The message is entitled, “Five Marks of the False-Grace Doctrine.” You can see the video here.
This statement got my attention: “The false grace or semi-universalist position is one that would adhere to the ‘once saved, always saved’ position… My belief is actually quite the opposite. My belief is ‘once saved, rarely saved.’ I believe the Bible is clear that the road is very narrow. It is not wide. And there are people who choose not to walk that narrow road. If we don’t conquer and if we don’t work out our salvation with fear and trembling, then certainly our salvation is at risk’” (29:02-29:40). He went on to cite Gal 5:16-21 and said that “This is good news because these are the sins that can keep us from heaven. Wouldn’t it be cruel if Paul or God did not reveal to us the sins that can keep us from heaven?” (29:58-30:10).
Such messages now strike me as extreme. But from ages 6 to 20, I was in a cult which taught that any sin can keep us from heaven. Not just the mortal sins of Catholicism and of the preacher in this video. Any sin. And not plural sins, either. In the group I was in, one sin committed after being saved resulted in loss of salvation, and you can never get it back. The group I was in would have said that this preacher holds to the “false grace or semi-universalist position.”
But the message of John 3:16 is whoever believes in Him has everlasting life. Jesus promised that the believer will never perish.
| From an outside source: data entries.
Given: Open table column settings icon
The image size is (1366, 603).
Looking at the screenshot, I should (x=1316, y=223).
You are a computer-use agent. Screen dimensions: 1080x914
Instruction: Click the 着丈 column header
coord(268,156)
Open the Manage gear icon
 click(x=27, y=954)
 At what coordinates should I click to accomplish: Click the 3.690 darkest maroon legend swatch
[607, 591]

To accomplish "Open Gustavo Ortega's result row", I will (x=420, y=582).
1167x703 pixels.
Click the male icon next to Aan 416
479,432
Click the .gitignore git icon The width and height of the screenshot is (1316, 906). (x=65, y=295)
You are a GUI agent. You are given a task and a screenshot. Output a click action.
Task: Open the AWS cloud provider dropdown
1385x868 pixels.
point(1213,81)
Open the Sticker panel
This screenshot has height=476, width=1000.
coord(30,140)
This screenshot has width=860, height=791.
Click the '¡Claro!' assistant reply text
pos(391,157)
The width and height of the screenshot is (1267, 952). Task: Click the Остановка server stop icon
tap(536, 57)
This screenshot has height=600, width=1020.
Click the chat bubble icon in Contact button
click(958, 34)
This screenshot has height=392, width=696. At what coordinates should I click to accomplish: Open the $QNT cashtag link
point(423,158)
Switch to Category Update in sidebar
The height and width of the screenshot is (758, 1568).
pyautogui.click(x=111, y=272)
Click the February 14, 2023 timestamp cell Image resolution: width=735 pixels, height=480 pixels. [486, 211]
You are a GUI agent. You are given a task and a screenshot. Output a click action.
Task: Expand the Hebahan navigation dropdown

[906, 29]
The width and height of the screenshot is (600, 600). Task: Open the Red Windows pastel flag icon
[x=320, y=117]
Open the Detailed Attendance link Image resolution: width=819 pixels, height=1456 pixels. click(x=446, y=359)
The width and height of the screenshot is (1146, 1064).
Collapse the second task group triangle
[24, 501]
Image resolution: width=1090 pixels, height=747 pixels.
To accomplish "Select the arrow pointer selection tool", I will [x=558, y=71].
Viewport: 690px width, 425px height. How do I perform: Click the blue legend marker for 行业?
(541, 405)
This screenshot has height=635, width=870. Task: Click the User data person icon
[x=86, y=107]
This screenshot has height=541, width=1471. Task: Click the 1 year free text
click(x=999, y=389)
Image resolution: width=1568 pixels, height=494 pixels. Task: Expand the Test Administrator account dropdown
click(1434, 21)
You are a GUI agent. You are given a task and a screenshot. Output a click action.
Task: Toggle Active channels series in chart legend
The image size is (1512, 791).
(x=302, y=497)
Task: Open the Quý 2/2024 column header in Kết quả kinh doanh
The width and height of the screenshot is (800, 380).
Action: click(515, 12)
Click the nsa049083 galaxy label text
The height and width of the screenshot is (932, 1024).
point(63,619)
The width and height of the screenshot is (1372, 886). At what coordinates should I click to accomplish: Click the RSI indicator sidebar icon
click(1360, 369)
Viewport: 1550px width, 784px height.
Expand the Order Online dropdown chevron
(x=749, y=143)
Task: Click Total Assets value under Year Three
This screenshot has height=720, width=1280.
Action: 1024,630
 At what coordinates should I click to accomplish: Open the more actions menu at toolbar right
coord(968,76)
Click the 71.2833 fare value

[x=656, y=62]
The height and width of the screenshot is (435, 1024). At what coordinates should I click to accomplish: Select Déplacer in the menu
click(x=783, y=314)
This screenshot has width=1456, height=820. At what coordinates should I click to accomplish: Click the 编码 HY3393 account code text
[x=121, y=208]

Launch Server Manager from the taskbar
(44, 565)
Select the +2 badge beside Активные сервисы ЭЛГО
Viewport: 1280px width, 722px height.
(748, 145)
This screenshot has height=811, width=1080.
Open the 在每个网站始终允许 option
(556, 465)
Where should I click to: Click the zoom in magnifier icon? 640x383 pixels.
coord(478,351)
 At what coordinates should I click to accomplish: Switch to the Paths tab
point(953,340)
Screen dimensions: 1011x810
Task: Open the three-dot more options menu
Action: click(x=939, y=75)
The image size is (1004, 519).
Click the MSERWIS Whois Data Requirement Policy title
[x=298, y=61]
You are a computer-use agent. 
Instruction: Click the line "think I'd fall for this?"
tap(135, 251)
He also said the believer will never again hunger or thirst for everlasting life (John 6:35) and that the believer will never die spiritually (John 11:26).
While this preacher probably has great intentions, he is preaching a false gospel, an accursed message (Gal 1:6-9). If he in the past believed the promise of everlasting life, then he has everlasting life. But he is under God’s temporal judgment in any case. And if he has not yet believed the promise of life, then he himself is on the broad way that leads to destruction. The broad way is not the way of sinful indulgence. The broad way is the works salvation way so prevalent in all the world’s religions, including, unfortunately, many within Christianity itself.
We who believe in OSAS (once saved, always saved) do not promote semi-universalism. Far fewer people believe the Free Grace message than the message of this preacher.
We who believe in OSAS do not promote licentiousness either. While I realize that there is a small number of Free Grace people who think believers today are under no laws and no commandments, that is not true of most Free Grace people. We call people to holiness. We are motivated out of gratitude to please God. We are motivated by a desire to have God’s blessings for us and our families and to avoid the curses that come for those walking out of fellowship with God (Luke 15:11-32). We are motivated by a desire to have the Lord’s approval at the Judgment Seat of Christ (2 Cor 5:9-10). We want to be a blessing to others.
Once saved, rarely saved? Hardly. Once a person has everlasting life, he has it forever. After all, as one of my seminary professors, Dr. Charles Ryrie, liked to say, “If everlasting life could be lost, then it has the wrong name.”